**Job**
Report how many lines of the records contain the string "pixels". Give only the number.

**Collected data**

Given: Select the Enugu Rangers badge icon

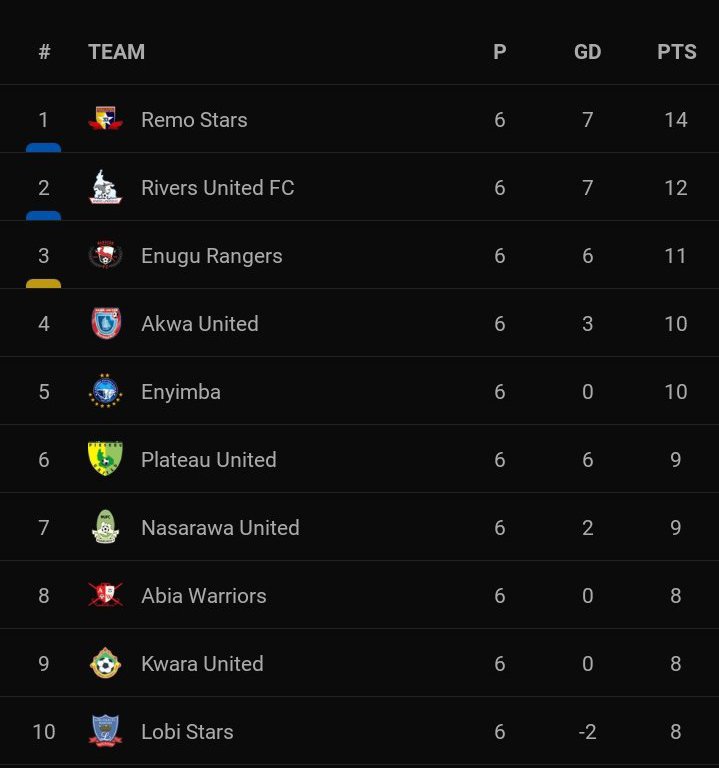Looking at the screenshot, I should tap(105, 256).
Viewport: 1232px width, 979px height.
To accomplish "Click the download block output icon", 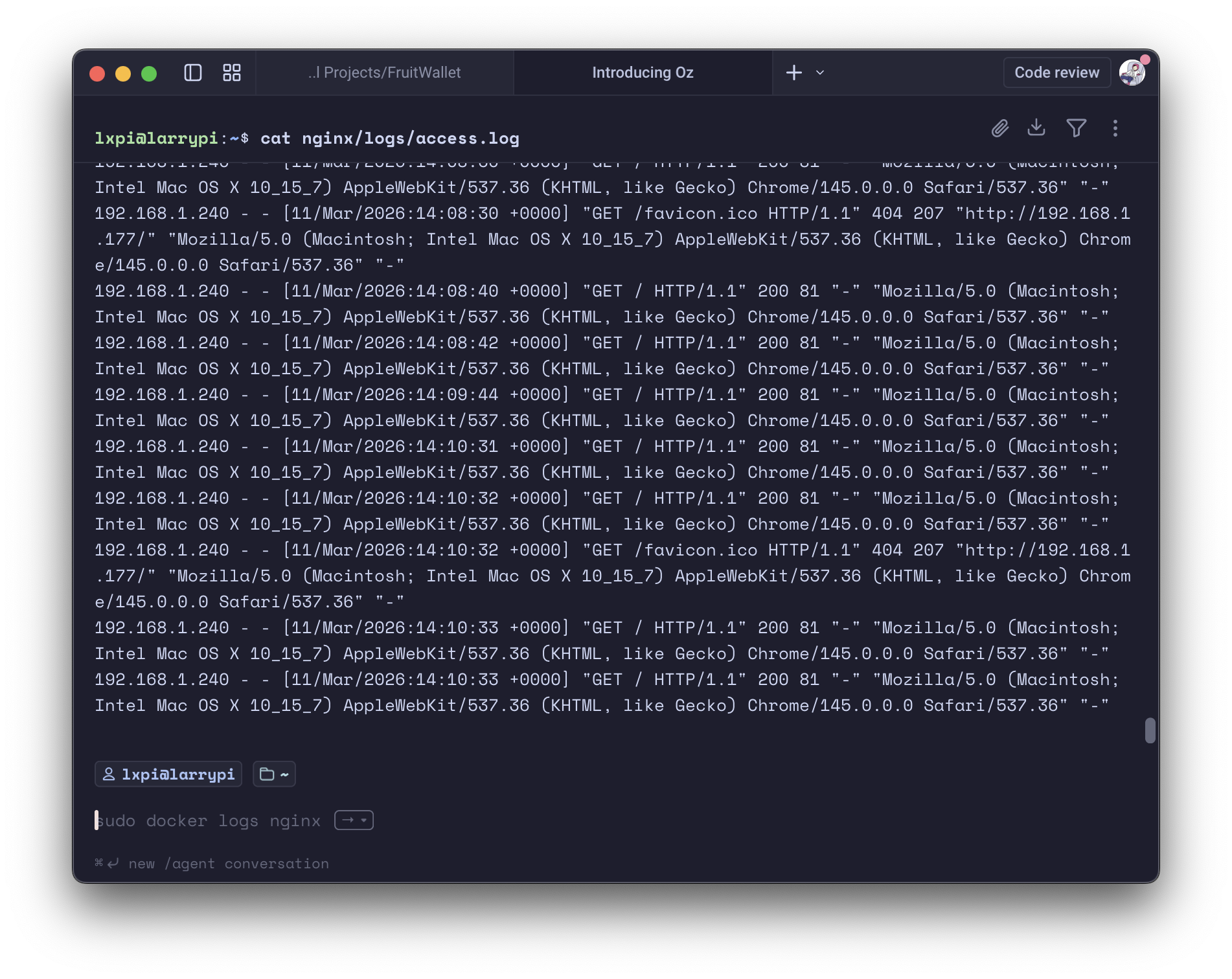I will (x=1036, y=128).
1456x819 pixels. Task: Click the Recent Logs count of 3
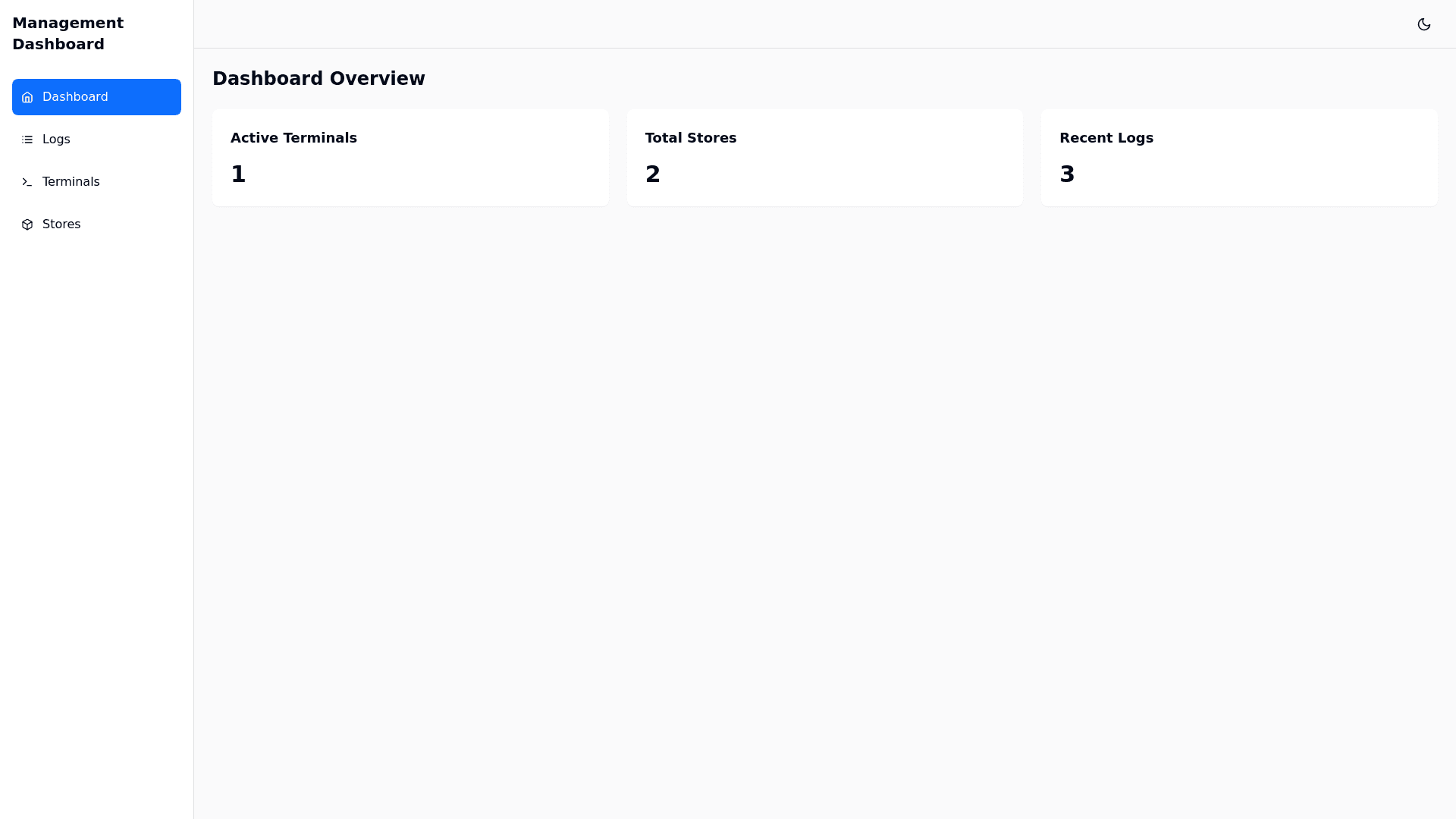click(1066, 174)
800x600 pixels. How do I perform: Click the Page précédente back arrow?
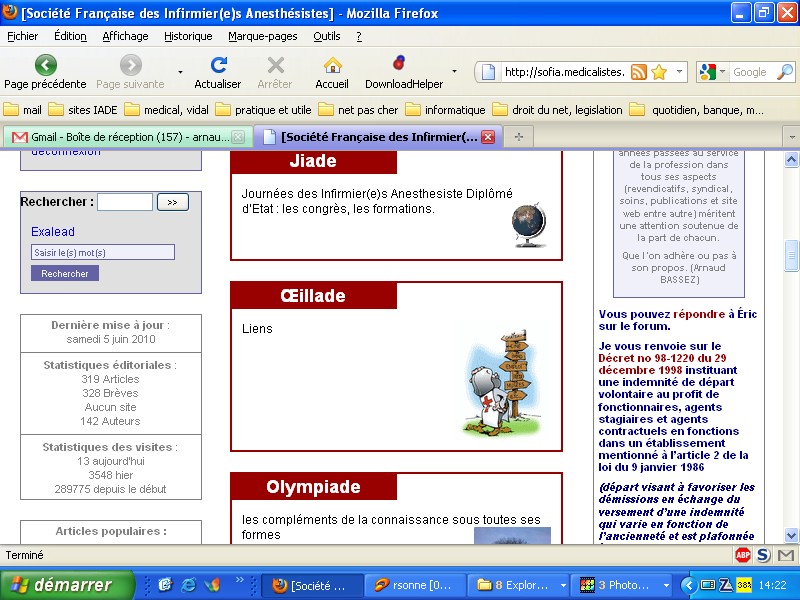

**Solution to this task**
2